Data for review:

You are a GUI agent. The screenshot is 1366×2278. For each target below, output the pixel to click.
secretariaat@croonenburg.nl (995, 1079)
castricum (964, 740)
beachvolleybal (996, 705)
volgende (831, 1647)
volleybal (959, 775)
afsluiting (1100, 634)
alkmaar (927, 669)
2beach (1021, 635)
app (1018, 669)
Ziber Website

Activity:
Every line from the one containing "beachvolleybal (996, 705)" through the final line of the data above is to be restated word for word, and nothing more.

Exercise output:
beachvolleybal (996, 705)
volgende (831, 1647)
volleybal (959, 775)
afsluiting (1100, 634)
alkmaar (927, 669)
2beach (1021, 635)
app (1018, 669)
Ziber Website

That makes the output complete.